働き方改革に効くRPAツール、20万円台から1000万円クラスまで (4/4)

島田 優子=日経SYSTEMS 2017/09/08 日経SYSTEMS

ERPがRPAの機能を提供へ

 RPA以外の技術革新により、RPAツールの導入範囲が将来的に大きく変わる可能性もある。「RPAツールが提供する機能を、ERPパッケージなどのアプリケーション製品が提供するケースも出始めている」と、KPMGコンサルティングの田中淳一パートナーは指摘する。

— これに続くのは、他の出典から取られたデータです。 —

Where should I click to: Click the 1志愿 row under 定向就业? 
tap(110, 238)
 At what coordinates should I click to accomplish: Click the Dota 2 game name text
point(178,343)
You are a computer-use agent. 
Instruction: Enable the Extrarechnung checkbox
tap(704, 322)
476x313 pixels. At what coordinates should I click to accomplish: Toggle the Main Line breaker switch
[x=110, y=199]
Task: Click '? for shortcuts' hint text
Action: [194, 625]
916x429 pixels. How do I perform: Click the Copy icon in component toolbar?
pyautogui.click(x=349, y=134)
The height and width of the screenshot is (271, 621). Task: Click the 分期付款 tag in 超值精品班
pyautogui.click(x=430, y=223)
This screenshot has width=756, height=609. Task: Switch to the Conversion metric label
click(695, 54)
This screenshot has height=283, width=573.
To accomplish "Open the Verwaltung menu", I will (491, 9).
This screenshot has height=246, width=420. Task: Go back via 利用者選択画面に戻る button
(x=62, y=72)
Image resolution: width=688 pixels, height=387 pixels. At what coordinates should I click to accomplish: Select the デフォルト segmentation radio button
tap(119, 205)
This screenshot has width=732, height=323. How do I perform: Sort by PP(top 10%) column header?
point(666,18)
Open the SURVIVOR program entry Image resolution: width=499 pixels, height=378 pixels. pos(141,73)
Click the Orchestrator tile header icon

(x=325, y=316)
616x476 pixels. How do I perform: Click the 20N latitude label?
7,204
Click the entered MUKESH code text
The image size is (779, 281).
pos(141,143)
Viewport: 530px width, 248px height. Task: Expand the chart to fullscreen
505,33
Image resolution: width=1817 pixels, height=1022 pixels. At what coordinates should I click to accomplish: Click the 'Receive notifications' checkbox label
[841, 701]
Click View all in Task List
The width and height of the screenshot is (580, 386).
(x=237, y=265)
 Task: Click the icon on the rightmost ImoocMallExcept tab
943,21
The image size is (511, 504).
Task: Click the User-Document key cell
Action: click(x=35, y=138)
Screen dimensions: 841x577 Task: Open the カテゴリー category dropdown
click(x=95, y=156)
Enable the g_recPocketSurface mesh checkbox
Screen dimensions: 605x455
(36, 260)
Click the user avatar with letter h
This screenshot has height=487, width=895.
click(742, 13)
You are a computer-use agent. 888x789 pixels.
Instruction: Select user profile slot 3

 代表例がワークスアプリケーションズのクラウド型ERP「HUE」だ。HUEはAIを利用し、PDF形式の文書などの文字を解析してERPの必要項目に自動入力する機能を備える。欧州SAPや米OracleもAIを使った自動入力などの機能を強化している。「ERPベンダーが目指す機能強化の方向性は、自動化による業務効率の向上というRPAと同じだ」と田中パートナーはみる。

 今後、パッケージソフトを利用して基幹系システムを刷新する、といった際にはRPAツールとの使い分けなどにも注意する必要が出てきそうだ。

AIとの組み合わせで、効率化から改革へ

 現状の多くのRPAツールは、ルール化が可能な定型業務を自動化の対象としているが、AIを活用することで判断が必要な業務も自動化の対象としようとする動きがある。

 日立製作所は2017年6月、AIとRPAを組み合わせることで、経験を積んだ担当者が実施していた判断が必要な業務の自動化に成功したと発表した。日立が自動化に成功したのは、出納業務でのRPAの利用だ。

 数多くのフォーマットがある証票(証明のための伝票)から「会社名」「金額」「請求者名」などのデータを抜き出して出納システムに入力し、必要項目が全て正しく入力されていれば支払処理の承認を実施し支払いに回す、というプロセスを自動化した。文字の抜き出しと、データが合っているかどうかの判断の2カ所でAIを利用している。日立グループの人事、財務のシェアードサービス会社である日立マネジメントパートナーで実験したところ、70%の精度で証票を自動処理出来たという。

 「今、普及しているRPAは一人ひとりの作業の業務効率化を目指している。さらにAIを組み込み、判断までの業務を自動化することで効率化ではなく作業そのものをなくすことができる」と、日立製作所 研究開発グループの鈴木康文 システムイノベーションセンタ システム生産性研究部 研究員は話す。

 日立のほかにもNECや印InfosysなどがAIとRPAを組み合わせた製品やサービスの開発に乗り出している。既存製品でもUiPathが、.NETやJSONなどをサポートして外部サービスとのAPI連携が可能なアーキテクチャーを採用している。「海外では既にAIサービスなどを呼び出し、連携した実績がある」とUiPath日本法人の長谷川CEOは話す。

 働き方改革に合わせて脚光を浴びているRPAが今後、企業内の業務の在り方を大きく変えるツールになりそうだ。